Alter Professor

Theodor Kramer 

(* 1. Jänner 1897 in Niederhollabrunn, Österreich; † 3. April 1958 in Wien)

Der alte Gelehrte

Für meine Schüler halt ich offen Haus;
sie kommen immer noch zu mir heraus,
sie kommen nicht, um mir Gesell zu sein,
sie kommen nur zu meinem guten Wein.

Oft kommen sie zu ungewohnter Zeit,
um mir zu sagen, wie ihr Werk gedeiht;
sie kommen nicht um Rat für ihre Seel,
sie kommen nur, damit ich sie empfehl.

Die Foliobände schaun auf mich vom Bord:
schüf er an seinem großen Buch noch fort,
er stellte neben uns manch neuen Kauf
und spielte nicht als unser Freund sich auf.
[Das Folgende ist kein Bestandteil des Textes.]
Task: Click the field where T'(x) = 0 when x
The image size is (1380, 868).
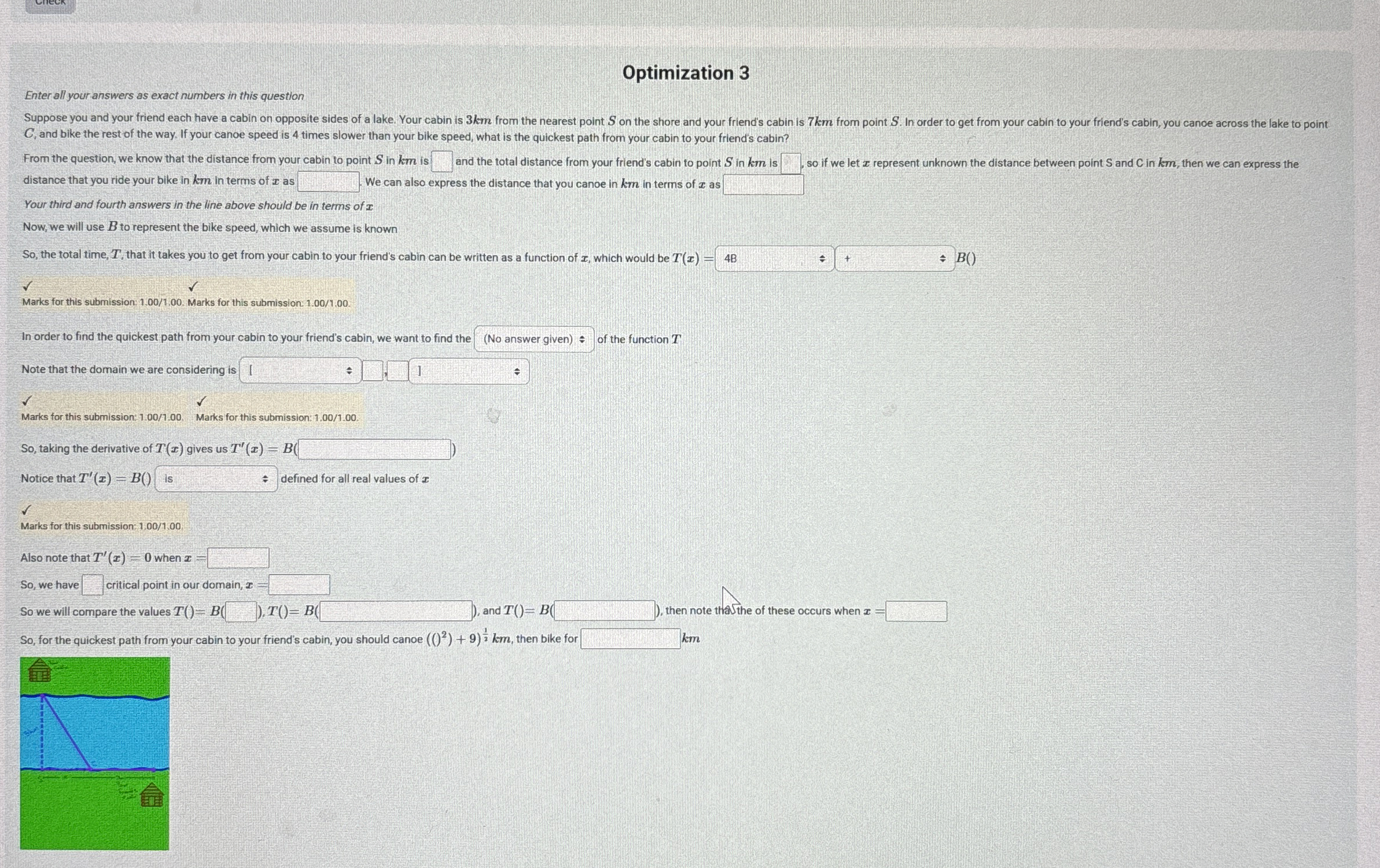Action: pyautogui.click(x=237, y=557)
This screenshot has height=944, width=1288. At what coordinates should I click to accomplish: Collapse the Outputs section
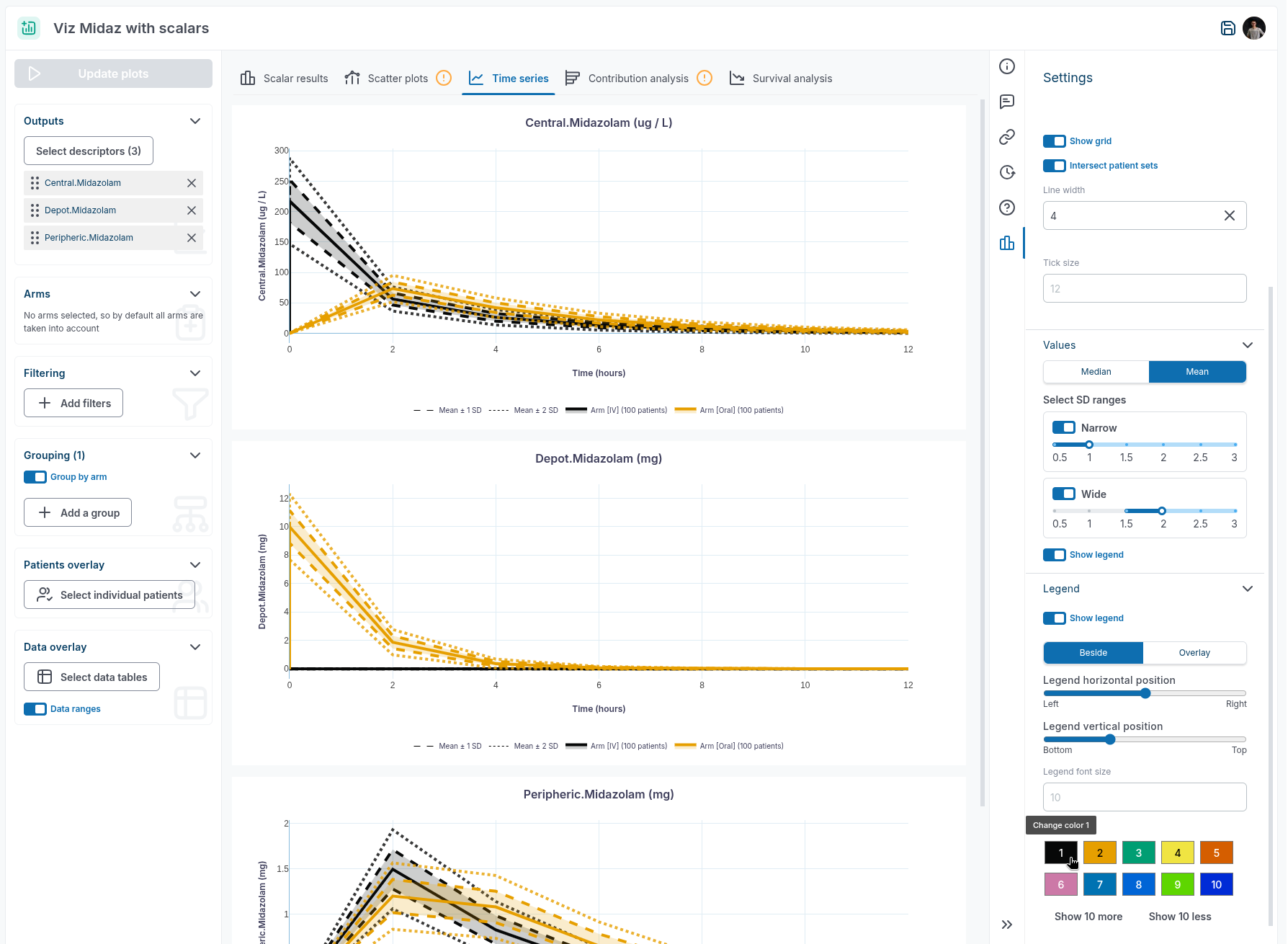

Aus: Theodor Kramer: Gesammelte Gedichte. Hrsg. Erwin Chvojka. Band 1. Wien, München, Zürich: Europaverlag, 1984, S. 505. – Laut Angaben in dieser Ausgabe (a.a.O. Bd. 3) trug das Gedicht auch den Titel „Der alte Professor“. Es wurde aus einem stark überarbeiteten Manuskript ediert. Für die Frankfurter Anthologie der FAZ interpretierte Jan Philipp Reemtsma das Gedicht. Übrigens sollen tausende Gedichte Kramers bis heute unveröffentlicht sein.